> _Your goal_:
Set down word for word each line from the one containing "Given: Switch to the Recycle Bin tab" through the end of the records, both included. Do not copy any pictures.
Start of Records supplied
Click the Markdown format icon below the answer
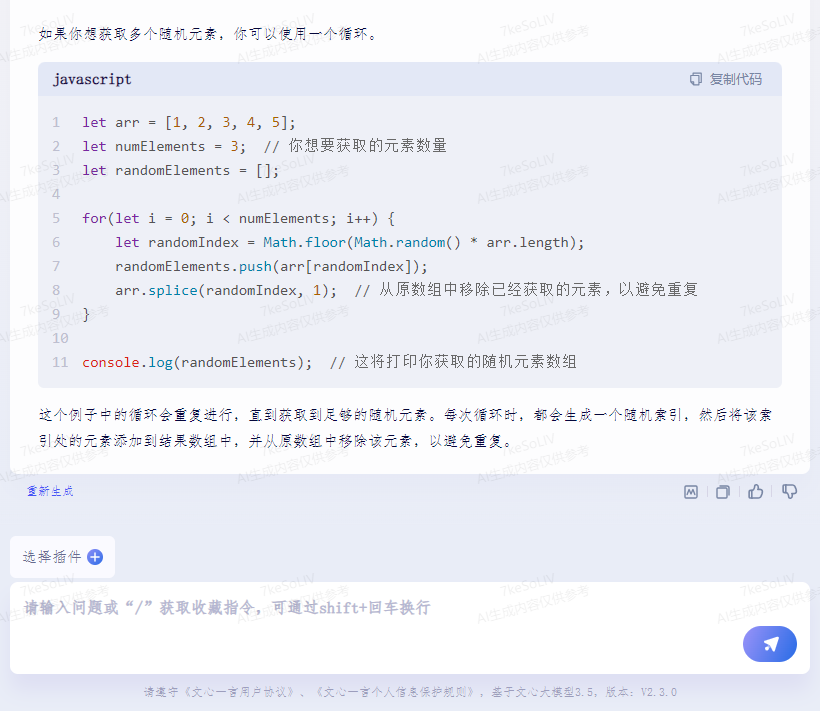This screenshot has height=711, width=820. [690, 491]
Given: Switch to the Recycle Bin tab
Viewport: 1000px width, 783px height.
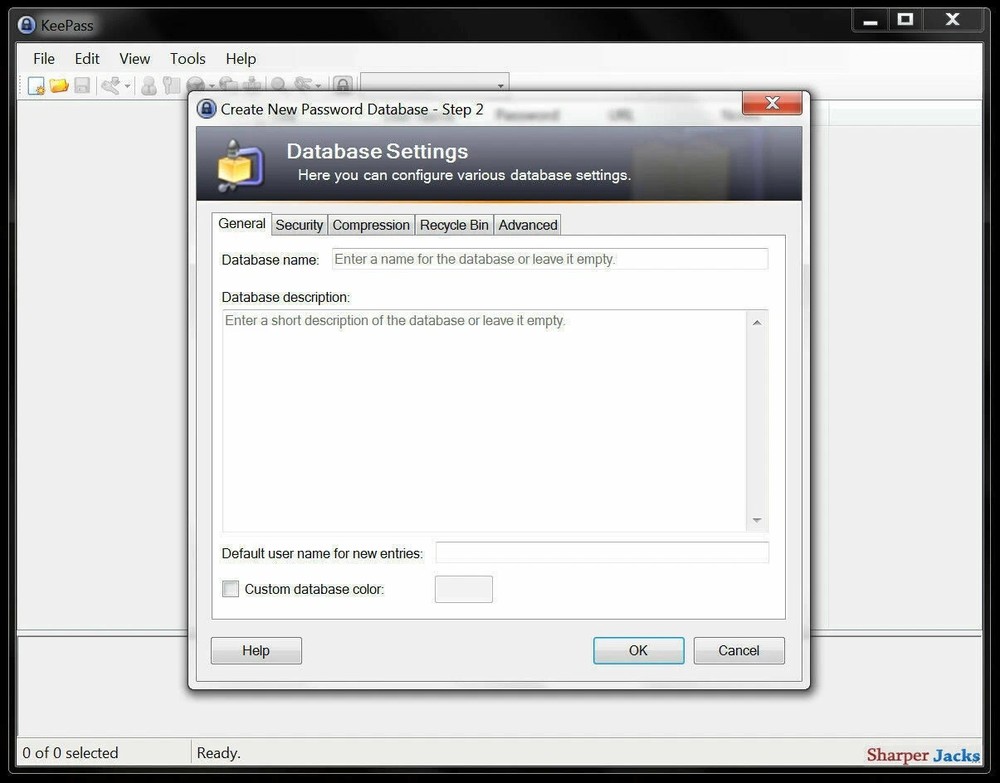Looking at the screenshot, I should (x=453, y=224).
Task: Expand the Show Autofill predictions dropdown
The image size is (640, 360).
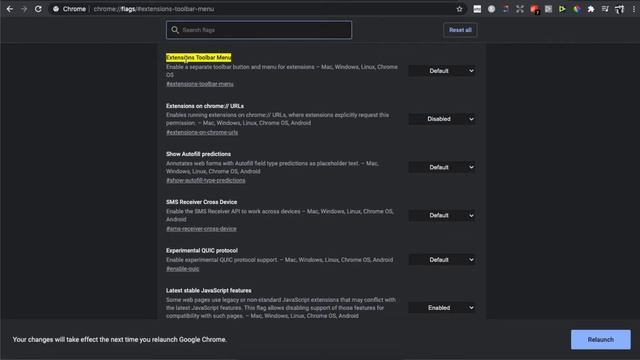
End of Records supplied
> _Result for this exercise_:
Given: Switch to the Recycle Bin tab
Viewport: 1000px width, 783px height.
Looking at the screenshot, I should (x=453, y=224).
Task: Expand the Show Autofill predictions dropdown
The image size is (640, 360).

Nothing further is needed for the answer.